Mio figlio non cresce, devo preoccuparmi?

Ogni bambino cresce a modo suo – fisicamente, mentalmente e psicologicamente –  e non sempre la sua evoluzione coincide con le attese dei genitori.

Da un punto di vista puramente fisico, molti vorrebbero il figlio “normale”: alto come gli altri, robusto come gli altri, fato come altri. Qualcuno ancora lo vorrebbe “di più”. Più alto, soprattutto, perché la statura è una forma di prestigio sociale. Se il bambino è il più piccolo della classe, mamma e papà entrano in apprensione, lo portano dal pediatra e si domandano con sgomento quale sarà la sua altezza definitiva.

La paura che un bambino non cresca vale per maschi e femmine, ma per i maschi in modo particolare. Anche il peso può generare ansie: un maschietto esilino dà l’idea di non essere troppo in salute. Meno allarmente – paradossalmente – è il bambino grassottello. Magari per un maschietto può andare bene, ma una figlia femmina cicciona proprio no, non va assolutamente bene.

Le medie per il peso

Qual è l’accrescimento normale? Cominciamo con il dire che non esiste una crescita normale. Esistono delle medie e ogni ragazzo cresce sempre e solo più o meno rispetto alla media dei suoi coetanei.

Le medie possono servire come punto di riferimento, ma sono sempre piuttosto vaghe.

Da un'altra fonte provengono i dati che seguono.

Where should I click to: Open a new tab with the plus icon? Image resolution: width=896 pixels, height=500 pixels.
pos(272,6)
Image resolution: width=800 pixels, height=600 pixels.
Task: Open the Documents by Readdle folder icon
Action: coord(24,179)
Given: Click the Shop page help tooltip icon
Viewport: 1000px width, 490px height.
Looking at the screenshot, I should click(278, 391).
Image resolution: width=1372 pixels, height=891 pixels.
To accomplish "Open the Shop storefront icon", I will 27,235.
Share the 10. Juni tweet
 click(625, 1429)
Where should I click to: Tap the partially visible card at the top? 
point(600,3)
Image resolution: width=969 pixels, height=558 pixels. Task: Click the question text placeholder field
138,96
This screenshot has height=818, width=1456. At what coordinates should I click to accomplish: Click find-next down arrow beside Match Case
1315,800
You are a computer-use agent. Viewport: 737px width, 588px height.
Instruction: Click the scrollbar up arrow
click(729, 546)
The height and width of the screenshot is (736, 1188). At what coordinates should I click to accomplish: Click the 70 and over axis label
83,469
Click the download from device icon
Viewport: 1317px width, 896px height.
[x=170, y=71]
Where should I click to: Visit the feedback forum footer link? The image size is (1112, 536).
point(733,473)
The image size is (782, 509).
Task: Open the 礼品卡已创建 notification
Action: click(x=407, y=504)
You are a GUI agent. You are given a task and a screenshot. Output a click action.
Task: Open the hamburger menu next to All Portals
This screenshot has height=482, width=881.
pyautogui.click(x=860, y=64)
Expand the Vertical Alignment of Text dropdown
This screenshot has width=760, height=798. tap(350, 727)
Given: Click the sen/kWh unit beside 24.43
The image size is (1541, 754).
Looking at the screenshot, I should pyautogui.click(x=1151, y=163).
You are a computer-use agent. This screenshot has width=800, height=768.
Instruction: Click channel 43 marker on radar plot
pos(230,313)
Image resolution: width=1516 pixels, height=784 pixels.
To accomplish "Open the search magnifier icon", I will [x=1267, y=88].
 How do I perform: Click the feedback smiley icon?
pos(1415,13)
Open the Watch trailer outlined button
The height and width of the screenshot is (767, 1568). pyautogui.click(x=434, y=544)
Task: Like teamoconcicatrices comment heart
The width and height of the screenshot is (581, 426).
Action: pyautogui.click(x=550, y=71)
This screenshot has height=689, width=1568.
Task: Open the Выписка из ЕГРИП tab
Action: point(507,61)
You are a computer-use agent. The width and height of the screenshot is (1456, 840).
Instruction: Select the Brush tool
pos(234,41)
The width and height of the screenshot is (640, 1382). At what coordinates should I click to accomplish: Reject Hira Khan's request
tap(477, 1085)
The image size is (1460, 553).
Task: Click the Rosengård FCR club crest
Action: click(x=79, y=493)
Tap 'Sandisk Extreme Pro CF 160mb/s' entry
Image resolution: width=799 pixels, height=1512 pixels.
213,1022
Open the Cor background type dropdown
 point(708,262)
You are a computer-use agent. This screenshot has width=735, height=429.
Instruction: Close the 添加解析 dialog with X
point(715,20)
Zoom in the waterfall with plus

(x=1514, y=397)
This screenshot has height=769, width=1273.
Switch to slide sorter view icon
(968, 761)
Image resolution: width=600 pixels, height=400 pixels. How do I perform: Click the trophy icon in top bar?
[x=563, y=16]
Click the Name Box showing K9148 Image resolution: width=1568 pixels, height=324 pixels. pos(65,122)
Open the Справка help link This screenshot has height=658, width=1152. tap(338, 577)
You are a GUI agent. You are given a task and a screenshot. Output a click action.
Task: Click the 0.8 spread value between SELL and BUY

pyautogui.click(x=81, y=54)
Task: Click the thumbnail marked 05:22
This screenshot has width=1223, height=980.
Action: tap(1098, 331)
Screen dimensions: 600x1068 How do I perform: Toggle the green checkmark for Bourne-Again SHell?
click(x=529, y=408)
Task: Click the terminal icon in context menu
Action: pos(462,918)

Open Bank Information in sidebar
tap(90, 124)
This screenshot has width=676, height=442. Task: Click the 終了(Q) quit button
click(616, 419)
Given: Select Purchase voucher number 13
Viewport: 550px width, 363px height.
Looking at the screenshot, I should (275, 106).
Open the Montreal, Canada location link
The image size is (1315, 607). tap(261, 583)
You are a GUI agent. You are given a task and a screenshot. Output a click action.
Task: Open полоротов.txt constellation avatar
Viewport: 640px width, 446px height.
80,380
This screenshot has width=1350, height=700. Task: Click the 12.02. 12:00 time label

Per il peso, le medie sono queste. A sei anni un bambino o una bambina pesa all’incirca sei volte il peso che aveva alla nascita, cioè fra i 18 e i 22 chili. In seguito cresce di 2 chili, 2 chili e mezzo all’anno.

La statura media del bambino

Per la statura, l’allungamento medio è fra i 5 e gli 8 centimetri all’anno. Secondo le ultime medie rilevate in Italia, a 4 anni l’altezza media di un bambino è compresa fra i 96 e i 110 centimetri e per una bambina è fra i 95 e i 108,5 centimetri.

A 6 anni, l’età di inizio della scuola e quella del maggior numero di confronti con i nuovi compagni, un bambino può essere alto fra i 107,5 e i 123,5 centimetri, una bambina fra i 106,5 e i 122,5 centimetri.

A 7 anni l’altezza oscilla fra i 113 e i 129,5 centrimetri (maschi) e i 112 e 129,5 (femmine). A 8 anni  fra 118 – 135,5 centimetri di altezza (maschi) e 117 – 136 (femmine). A 9 anni fra 123 – 142 centimetri (maschi) e 122 – 143 (femmine).

Si può controllare l’altezza e il peso del bambino su questo grafico dei percentili.

Tabelle di crescita - percentili bambino bambina 2019

E il bambino come si vede?

Se l’altezza di nostro figlio è all’interno del minimo o massimo percentile, non c’è nulla di cui preoccuparsi.

Se è decisamente al di sotto o al di sopra, si può parlarne con un medico, tenendo presente che si sta parlando di valori medi, che non sono validi in assoluto.

Inoltre un  bambino o una bambina possono essere fuori dalla media ed essere assolutamente normali, cioè non presentare alcuna patologia. Inutile dunque dispersarsi, opprimere il figlio con esami o perseguitarlo perché mangi di pù o di meno.

Se il bambino cresce davvero poco, dopo aver escluso assieme al medico ogni patologia, è bene interrogarsi su come si sente. Di certo anche lui presta attenzione alla sua persona fisica.

Sicuramente la statura “fuori dalla norma”, troppo alta o troppo bassa, può causargli qualche problema, ma ciò che lo interessa di più – e sui cui si può intervenire – è la sua forza, la potenza muscolare e l’agilità

Correre veloci, saltare più in alto o più in lungo, stare in equilibrio meglio degli altri, saper fare le piroette o la verticale, fare le capriole e sollevare pesi sono elementi importanti nella “misura” di un bambino almeno quanto l’altezza.

Si può essere bassi e forti, alti e veloci. Per un bambino queste – e altre – imprese sono importanti esattamente quanto l’altezza.  

Fino a quando si cresce in altezza?

La crescita in altezza termina con la fine della pubertà, indicativamente verso i 16 – 17 anni per le femmine e verso i 18 – 20 anni per i maschi.

La crescita delle ossa lunghe è collegata agli ormoni e il cambiamento che avviene durante la pubertà, che è anche il periodo di massima crescita dell’organismo, quando giunge a completamento è responsabile dello stop alla crescita.

Ma anche questo dato fa parte di una media indicativa: c’è chi arriva primo allo sviluppo e chi arriva più tardi.